# start of Page extract

At operation 13, the loudness is presented (as a computer graphic or animation) to a display. In some aspects, the loudness is presented as a line or bar, such as, for example, those shown in the meter of
It should be understood that the method 10 can be repeated for one or more additional audio signals. For example, a sound scene of an object-based audio work can include an airplane flying overhead, a dog barking to the right, and a person speaking in front of the listener position. In a multi-speaker format, the different audio signals can represent different speaker channels. Regardless of audio format, each audio signal can be associated with a different playback location. Thus, the method can be repeated for each of the one or more additional audio signals at respective playback locations, relative to the listener position (and/or other listener positions) in the listening area. A position of a sound source or listener can include its location (e.g., in 2D or 3D coordinates) and orientation (e.g., spherical coordinates).
For example, with a surround sound speaker format (e.g., 5.1, 7.2, etc.), optimal speaker locations for a right speaker 20, a center speaker 22, a left speaker 24, a sub-woofer 24, a right surround speaker 28, and a left surround speaker 26 are known or pre-defined. Amplification (e.g., gain values) of each audio channel that drives respective speakers can be defined for an optimal listening position (e.g., listening position 34). Other listening positions (e.g., 38 and 36) would then be subject to speaker output that has been tailored to position 34, and thus, they would be less than optimal. For example, position 38 is closer to right speaker 20 and further from left surround speaker 26, relative to position 34. Thus, the right speaker 20 may sound stronger, and the left surround speaker 26 may sound weaker, for position 38 than for position 34. A meter 32 can be presented to a content producer on a display 30. The meter can show loudness at one of the listening positions. In some embodiments, a plurality of meters can be presented on the display, each meter showing a loudness of one of the listening positions. For example, a first meter can show loudness measured at position 34, a second meter can show loudness measured at position 36, and a third meter can show loudness measured at position 38. A content producer can analyze loudness levels of each speaker for multiple listening positions and adjust the levels accordingly. Loudness of each channel can be balanced for one or more listening positions.

# end of Page extract

_Description of the task_
Extend the passage on loudness metering at different listening positions from the point where it stops. The listing after this point is not needed.

# start of Available data

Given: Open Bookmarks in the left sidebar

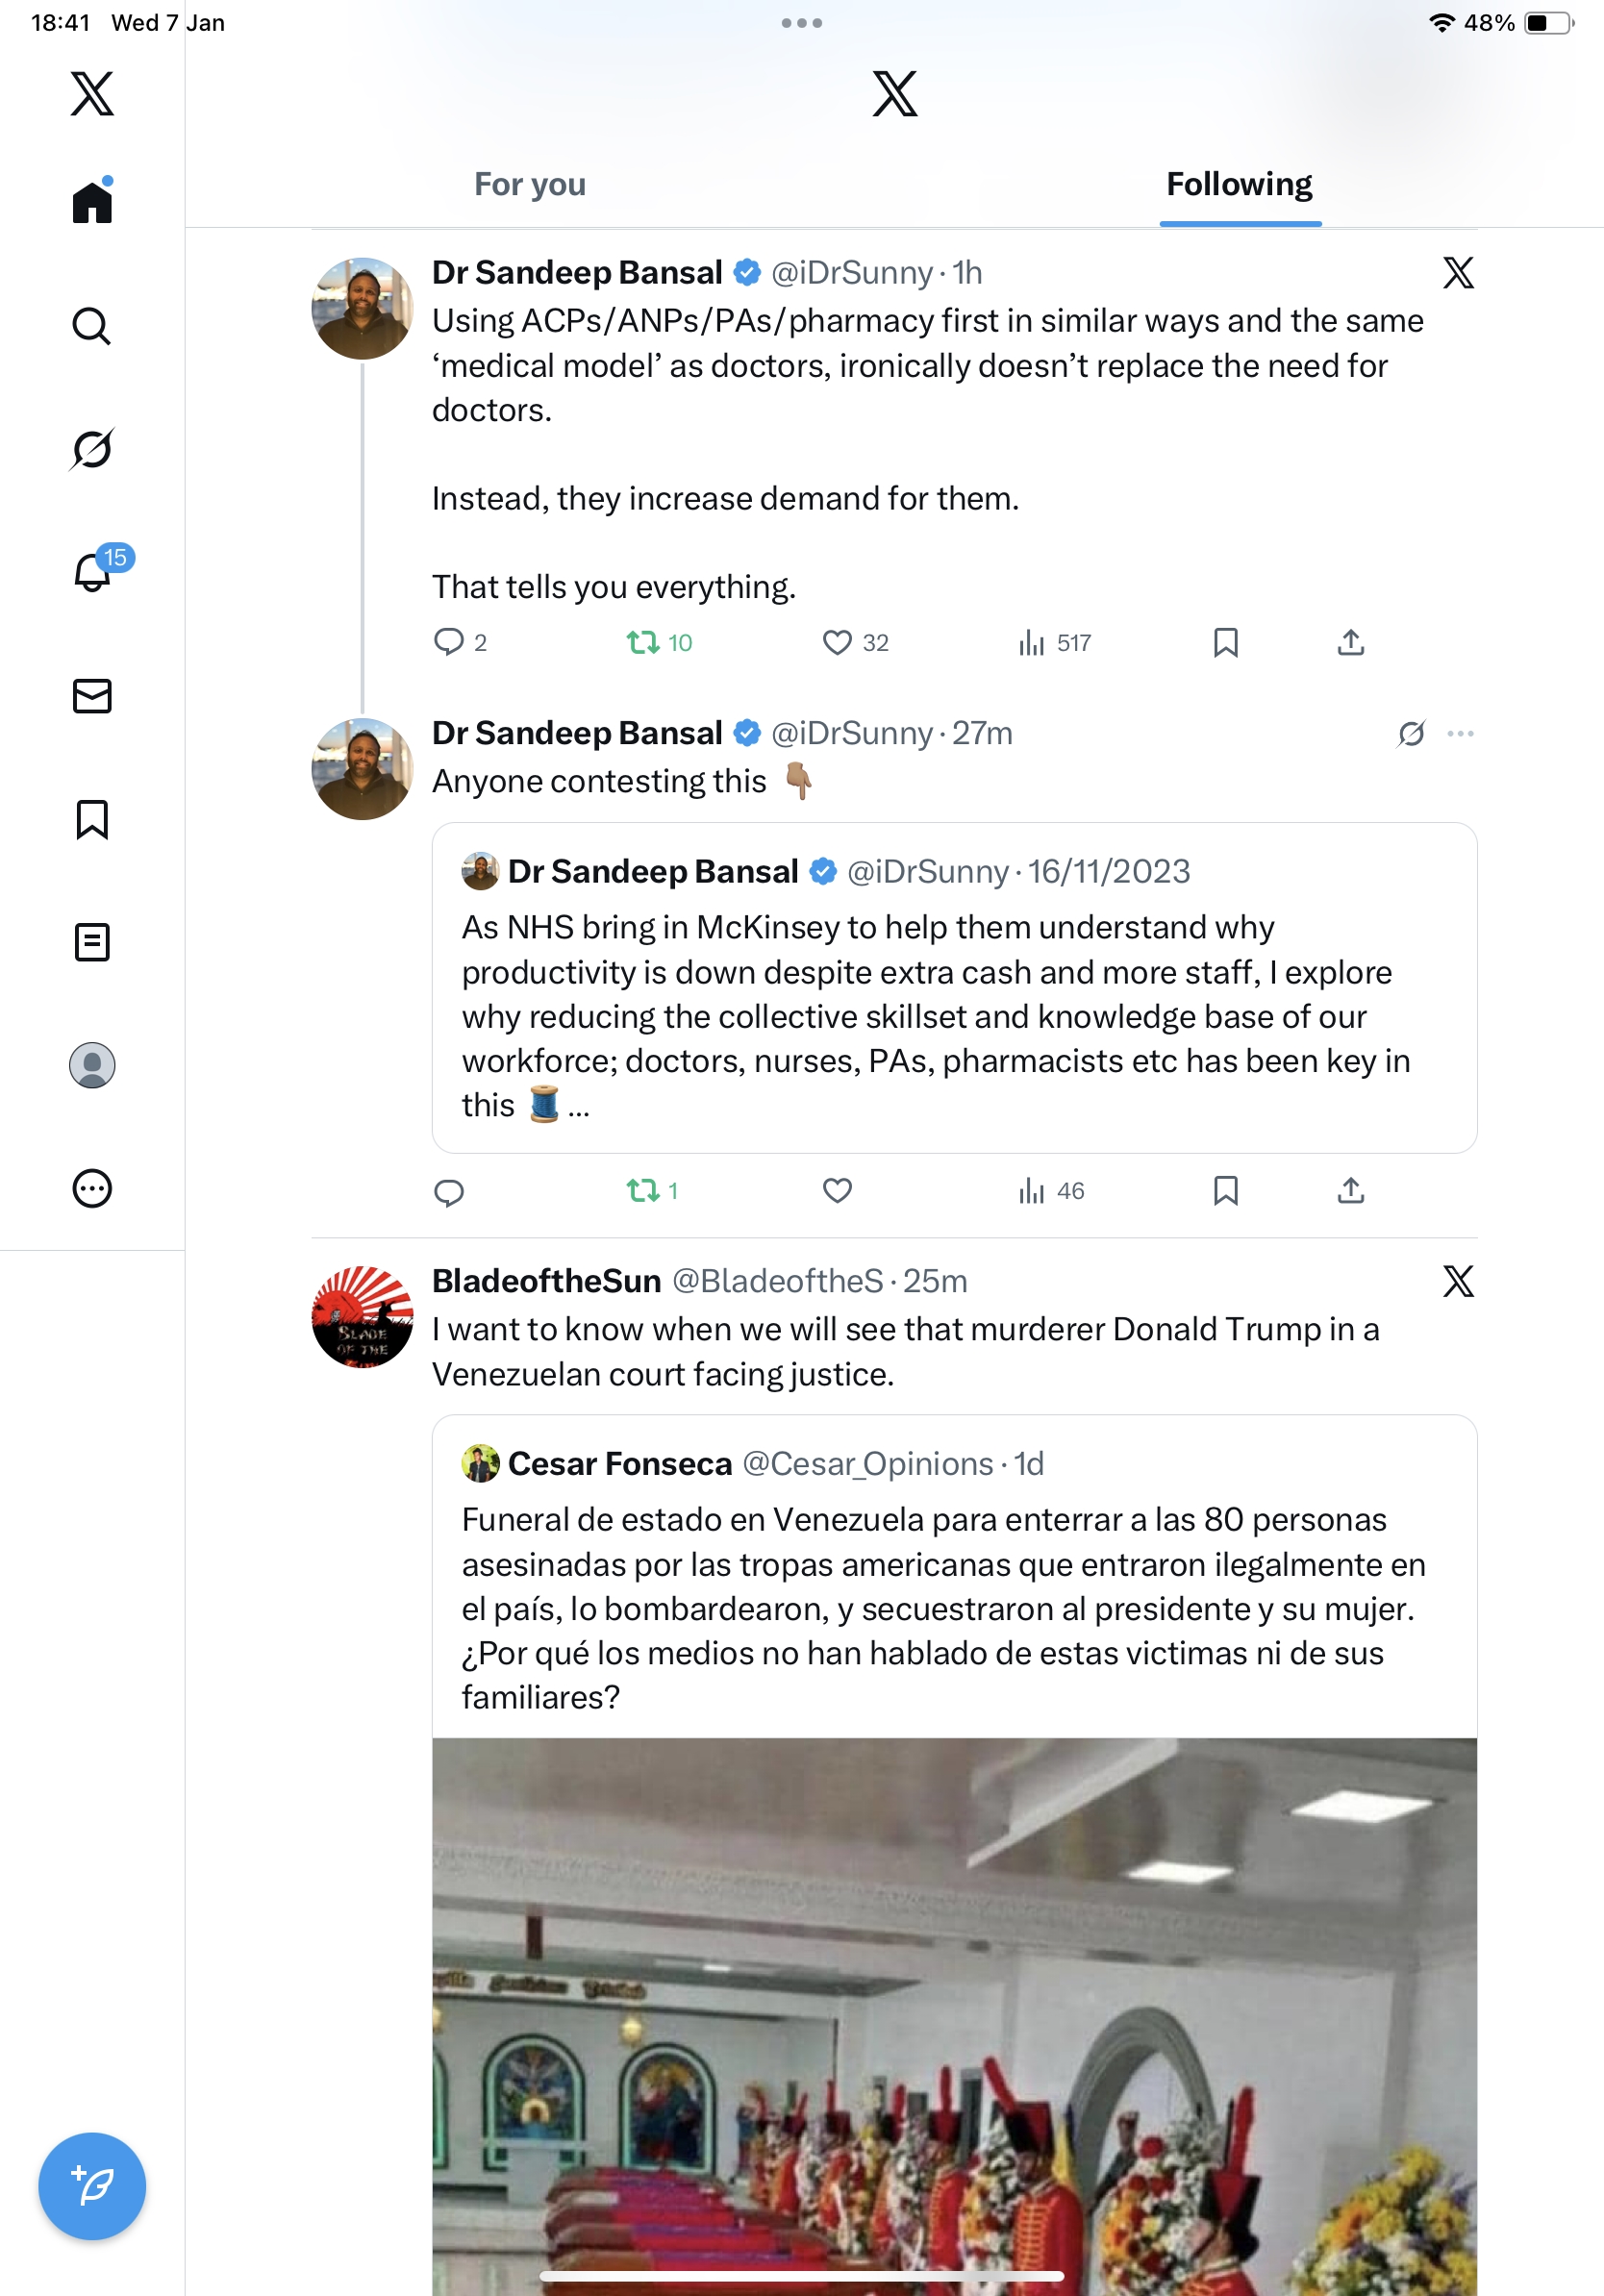Looking at the screenshot, I should point(92,819).
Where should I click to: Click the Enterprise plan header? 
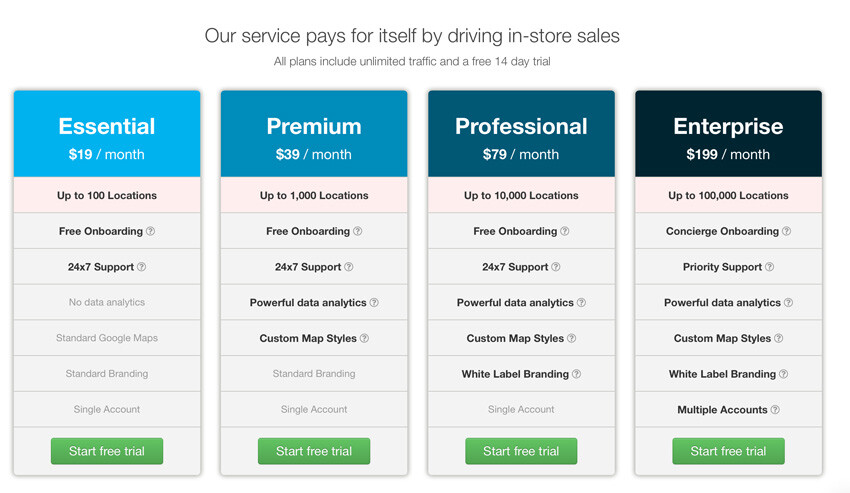728,135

# end of Available data

_Written response_
In some aspects, a zone 33 can be defined around the listening position. The zone can be a circle, square, triangle, or irregular shape. The minimum loudness can represent a listening position in this zone where the sound source is the weakest. The maximum loudness can represent a listening position in this zone where the sound source is the strongest (e.g., loudest). In some examples, the audio meter may adjust the listening position, the second listening position and/or the third listening position in response to a change in a level of the playback of the audio signal. For example, the audio meter may be part of a user interface that receives user input that increases or decreases a level of the playback of the audio signal. The second listening position and/or the third listening position may automatically adjust in response to the change in level. For example, if the level increases, the second and third position may move farther away from the sound source 34. Similarly, if the level is decreased, the second and third position may move closer to the sound source 34. More generally, the audio meter may determine a one or more loudnesses as they would be perceived at various different listening positions and display these loudnesses simultaneously. For example, the audio meter may obtain user input that specifies a plurality of different listening positions in a given listening area. The audio meter may simulate the playback of the audio signal at each of the different listening positions, and present each of the loudnesses to the display. Further, the audio meter may obtain user input that adjusts any of the listening positions. In response to the user input, the audio meter may adjust the loudness according to the adjusted listening position. Further, the audio meter may obtain user input that adjusts a level of the signal. In response to the user input, the audio meter may adjust any or all of the listening positions according to the adjusted level of the signal, as discussed. Further, the audio meter may determine a range (e.g., a maximum and minimum loudness and corresponding listening positions) for each of the listening positions. As such, a user may audition and compare different listening positions using the audio meter with respect to a given audio signal. The audio meter may dynamically adjust one or more listening positions or loudness thereof, based on a level of the audio signal or frequency content of the audio signal.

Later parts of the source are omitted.